Desde que era chico hasta hace unos pocos años, siempre
tuve sueños o pesadillas que me llevaban a gritar dormido, a pararme, a caminar
sin ser consciente de lo que estaba haciendo. Esas caminatas o griteríos
primero asustaron a mi familia y, luego, hasta que se acostumbró, a mi mujer.
Generalmente, las pesadillas implicaban la presencia de serpientes,
escarabajos, cucarachas rodeando la cama, metiéndose entre las sábanas, o
situaciones de peligro extremo que me generaban tanto pánico como para pararme
en la cama y gritar “se cae la lámpara” con desesperación.
Los sueños, en cambio, siempre, o casi siempre, estuvieron
relacionados con el fútbol. Es un placer poder contar que, dormido, he tirado
paredes con Riquelme. Jugadas perfectas que hacían que me despertara felí (z),
orgulloso de haber jugado con él y, sobre todo, haber jugado bien.
Era el tiempo en que jugaba al fútbol. Un tiempo lejano, que
cada vez se aleja más por los dolores de espalda y cintura.
Ayer volví a soñar. No estaba en la Bombonera, sino en una
cancha de fútbol cinco. Los que me rodeaban no eran mis ídolos sino gente común
que ni siquiera podía juntar cinco para cada equipo. Quizá por eso en el sueño
se daban pases largos, con grandes espacios para avanzar o retroceder que,
incluso dormido, me llevaban a pensar “no llego a esa pelota”.

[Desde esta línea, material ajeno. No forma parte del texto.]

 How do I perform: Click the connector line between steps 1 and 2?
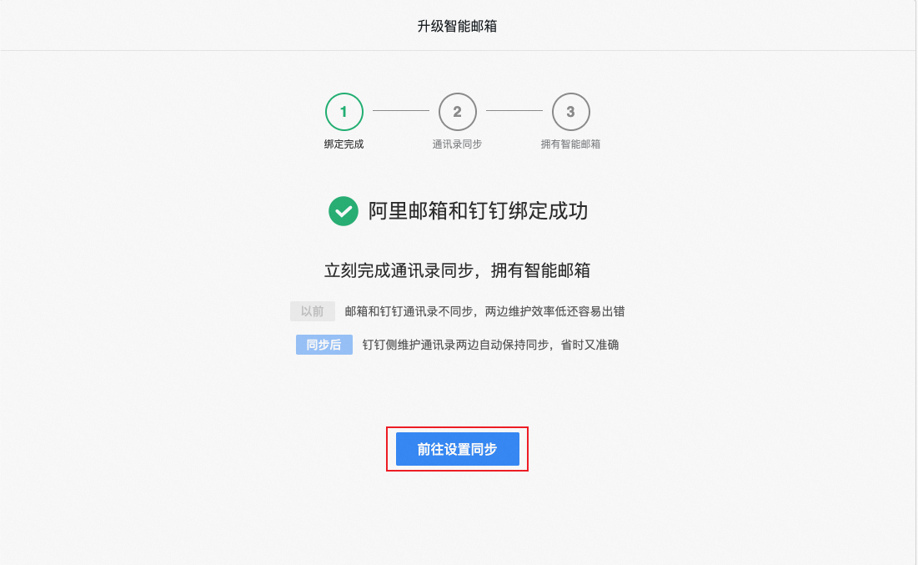[401, 111]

El recuerdo preciso del sueño, fugaz como siempre, era que el
arquero contrario sacaba y yo corría (sí, corría) para anticipar al jugador que
esperaba la pelota, se la quitaba y avanzaba hasta meter el gol. Eso fue todo.
Un sueño que me permitió despertar con una sonrisa y cierta placidez de haber
hecho bien las cosas.
Hoy, después de pensarlo mejor, la sonrisa desapareció
porque me di cuenta de que hasta mi inconsciente está envejeciendo: ya no
soñamos con jugar con Riquelme en la Bombonera. Apenas si tenemos la pretensión
de pisar una cancha de barrio, correr veinte metros y meterle un gol a un NN.
Y sin embargo, qué ganas de volver a jugar a la pelota.